Format: Digital, CD.
Background/Info: Originally set up in 1986 and remaining active until 1991, Swedish formation Fatal Casualties went into hibernation until they started a second life in 2010. After having released three significant albums on Seja Records they now joined hands together with i-Traxx to unleash this new opus, which is the first one in four years.

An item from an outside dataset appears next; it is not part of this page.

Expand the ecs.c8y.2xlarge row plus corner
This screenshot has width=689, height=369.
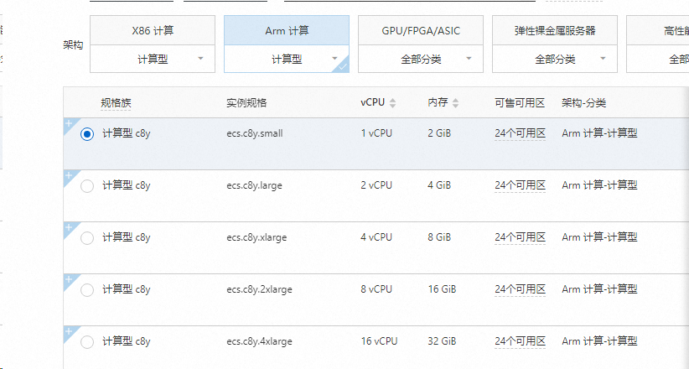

Content: Fatal Casualties is a band in constant evolution. This new work is however the most difficult one to catch and that’s because of its eclecticism. It remains an Electronic composition, which takes off a rather Doom-like way to move next into Minimal-Electronics. We next get a kind of Trip-Hop cut reminding me of Massive Attack. There also is a strong Industrial approach running through multiple cuts. Some passages are into darker atmospheres while others are into 80s Wave-Pop melancholia.
+ + + : The main strength of this work is the sensation of travelling. Fatal Casualties is not dealing with one explicit genre, but travels throughout different influences creating their most versatile work to date. The album has something stubborn, but it creates the fascination for this work. Finally a band daring to defy established music genres. All I can say is that it resulted in a few little jewels like “Punk Ghetto”, which is a great Minimal-Electro piece with a carrying chorus. Another major song is “It Could Have Been You” for the link with the Massive Attack-style.
– – – : If there’s one single reproach I should make it’s precisely the album’s diversity. I’m sometimes missing a bit of cohesion between the songs.
Conclusion: Fatal Casualties remains one of the most atypical and personal Swedish Electronic formations, which is masterly exposed at this new opus.
Best songs: “Punk Ghetto”, “It Could Have Been You”, “Café Art”, “Repository World”.